Which lines of the data contain the string "Switch"? Copy every one.

Stored records:
----

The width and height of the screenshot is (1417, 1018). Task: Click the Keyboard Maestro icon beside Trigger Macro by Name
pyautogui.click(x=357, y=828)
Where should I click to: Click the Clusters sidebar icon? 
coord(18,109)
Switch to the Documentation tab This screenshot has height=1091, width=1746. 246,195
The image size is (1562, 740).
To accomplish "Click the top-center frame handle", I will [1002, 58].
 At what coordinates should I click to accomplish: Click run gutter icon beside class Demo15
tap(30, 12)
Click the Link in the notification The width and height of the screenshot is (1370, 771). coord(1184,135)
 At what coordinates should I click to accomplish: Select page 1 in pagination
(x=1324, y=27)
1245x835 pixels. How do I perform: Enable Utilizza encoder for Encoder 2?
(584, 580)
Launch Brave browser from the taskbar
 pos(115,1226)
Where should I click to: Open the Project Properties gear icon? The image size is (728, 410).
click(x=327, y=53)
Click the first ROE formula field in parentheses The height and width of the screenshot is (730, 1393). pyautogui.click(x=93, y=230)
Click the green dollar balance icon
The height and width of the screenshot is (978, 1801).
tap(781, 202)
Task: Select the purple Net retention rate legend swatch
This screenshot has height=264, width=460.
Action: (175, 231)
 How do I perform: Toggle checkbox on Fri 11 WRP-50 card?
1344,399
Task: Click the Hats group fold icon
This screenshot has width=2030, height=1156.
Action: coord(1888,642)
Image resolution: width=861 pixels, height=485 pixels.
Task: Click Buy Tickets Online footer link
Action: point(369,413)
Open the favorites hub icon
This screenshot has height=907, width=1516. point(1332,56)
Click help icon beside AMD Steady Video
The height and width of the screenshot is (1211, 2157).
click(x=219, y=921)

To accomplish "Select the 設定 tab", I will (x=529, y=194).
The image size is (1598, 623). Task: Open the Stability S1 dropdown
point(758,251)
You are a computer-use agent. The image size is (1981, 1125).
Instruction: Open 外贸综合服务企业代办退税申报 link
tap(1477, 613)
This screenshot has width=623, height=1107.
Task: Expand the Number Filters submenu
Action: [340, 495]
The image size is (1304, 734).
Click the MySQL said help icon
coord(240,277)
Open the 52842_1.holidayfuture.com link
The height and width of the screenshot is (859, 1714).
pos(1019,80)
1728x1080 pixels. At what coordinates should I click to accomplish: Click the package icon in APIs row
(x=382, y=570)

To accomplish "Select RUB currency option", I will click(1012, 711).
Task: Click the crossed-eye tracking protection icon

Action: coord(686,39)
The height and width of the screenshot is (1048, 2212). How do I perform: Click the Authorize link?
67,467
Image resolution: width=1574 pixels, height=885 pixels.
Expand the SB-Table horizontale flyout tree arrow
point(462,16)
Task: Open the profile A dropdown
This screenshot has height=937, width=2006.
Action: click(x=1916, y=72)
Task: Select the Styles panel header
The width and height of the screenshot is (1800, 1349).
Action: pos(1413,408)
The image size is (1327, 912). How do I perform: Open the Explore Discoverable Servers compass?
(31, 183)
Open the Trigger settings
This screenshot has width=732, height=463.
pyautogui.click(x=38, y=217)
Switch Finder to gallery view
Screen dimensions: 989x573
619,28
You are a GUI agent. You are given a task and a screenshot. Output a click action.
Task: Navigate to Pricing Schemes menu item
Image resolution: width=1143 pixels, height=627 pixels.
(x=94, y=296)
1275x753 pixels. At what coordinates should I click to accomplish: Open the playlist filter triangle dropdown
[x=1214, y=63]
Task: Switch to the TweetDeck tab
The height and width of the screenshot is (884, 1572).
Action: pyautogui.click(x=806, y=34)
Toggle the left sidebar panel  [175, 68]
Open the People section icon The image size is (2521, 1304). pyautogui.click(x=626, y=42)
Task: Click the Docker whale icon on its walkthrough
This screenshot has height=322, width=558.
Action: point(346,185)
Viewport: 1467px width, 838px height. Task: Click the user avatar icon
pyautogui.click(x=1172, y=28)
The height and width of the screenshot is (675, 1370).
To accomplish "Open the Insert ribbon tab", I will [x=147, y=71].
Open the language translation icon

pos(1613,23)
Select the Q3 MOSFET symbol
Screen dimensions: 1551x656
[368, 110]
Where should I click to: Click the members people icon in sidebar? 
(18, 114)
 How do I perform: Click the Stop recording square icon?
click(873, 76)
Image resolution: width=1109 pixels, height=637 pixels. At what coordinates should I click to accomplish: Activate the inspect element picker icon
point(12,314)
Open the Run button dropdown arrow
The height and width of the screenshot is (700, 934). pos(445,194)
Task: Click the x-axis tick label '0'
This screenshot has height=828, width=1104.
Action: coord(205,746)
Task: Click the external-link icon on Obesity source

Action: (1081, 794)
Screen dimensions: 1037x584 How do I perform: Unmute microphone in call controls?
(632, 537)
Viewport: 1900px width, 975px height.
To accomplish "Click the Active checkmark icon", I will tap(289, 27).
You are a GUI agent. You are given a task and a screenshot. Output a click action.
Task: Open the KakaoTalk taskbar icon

----

ANSWER BOX:
Switch to the Documentation tab This screenshot has height=1091, width=1746. 246,195
Switch Finder to gallery view
Task: Switch to the TweetDeck tab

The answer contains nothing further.